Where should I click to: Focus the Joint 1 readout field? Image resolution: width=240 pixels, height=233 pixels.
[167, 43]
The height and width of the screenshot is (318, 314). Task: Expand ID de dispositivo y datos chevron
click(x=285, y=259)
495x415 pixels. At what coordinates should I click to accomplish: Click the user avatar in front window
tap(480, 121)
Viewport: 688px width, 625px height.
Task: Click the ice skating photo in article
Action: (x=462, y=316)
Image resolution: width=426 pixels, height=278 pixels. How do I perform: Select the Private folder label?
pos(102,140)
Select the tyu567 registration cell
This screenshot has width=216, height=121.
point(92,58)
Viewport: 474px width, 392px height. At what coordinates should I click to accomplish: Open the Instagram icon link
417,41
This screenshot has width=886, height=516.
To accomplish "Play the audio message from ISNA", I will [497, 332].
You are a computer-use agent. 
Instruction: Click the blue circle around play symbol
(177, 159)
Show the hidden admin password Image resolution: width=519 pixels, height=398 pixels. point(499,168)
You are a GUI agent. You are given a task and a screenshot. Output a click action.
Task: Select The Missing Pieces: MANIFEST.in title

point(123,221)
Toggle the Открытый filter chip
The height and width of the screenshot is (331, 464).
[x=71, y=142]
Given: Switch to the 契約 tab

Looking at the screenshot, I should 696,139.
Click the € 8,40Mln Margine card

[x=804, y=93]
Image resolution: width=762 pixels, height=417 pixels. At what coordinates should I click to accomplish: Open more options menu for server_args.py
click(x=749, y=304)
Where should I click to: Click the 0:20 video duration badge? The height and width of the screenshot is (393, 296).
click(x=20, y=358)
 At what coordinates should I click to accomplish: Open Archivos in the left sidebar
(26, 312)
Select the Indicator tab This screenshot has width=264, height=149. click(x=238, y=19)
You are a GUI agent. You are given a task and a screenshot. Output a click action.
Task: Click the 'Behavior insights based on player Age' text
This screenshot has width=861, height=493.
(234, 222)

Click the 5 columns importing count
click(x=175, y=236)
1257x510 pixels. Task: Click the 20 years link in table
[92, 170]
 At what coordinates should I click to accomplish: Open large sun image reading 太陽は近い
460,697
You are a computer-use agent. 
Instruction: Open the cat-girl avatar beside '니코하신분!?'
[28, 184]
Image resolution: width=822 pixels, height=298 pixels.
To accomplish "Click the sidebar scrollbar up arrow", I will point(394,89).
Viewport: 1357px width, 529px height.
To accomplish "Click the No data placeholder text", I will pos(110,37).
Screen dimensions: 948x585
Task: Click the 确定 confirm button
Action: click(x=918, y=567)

## WHAT TO DO
In the listing above, find the line with "At what coordinates should I click to accomplish: Open Archivos" and the line with "Task: Click the 'Behavior", then reproduce both and every line between them exactly.

## EXERCISE OUTPUT
 At what coordinates should I click to accomplish: Open Archivos in the left sidebar
(26, 312)
Select the Indicator tab This screenshot has width=264, height=149. click(x=238, y=19)
You are a GUI agent. You are given a task and a screenshot. Output a click action.
Task: Click the 'Behavior insights based on player Age' text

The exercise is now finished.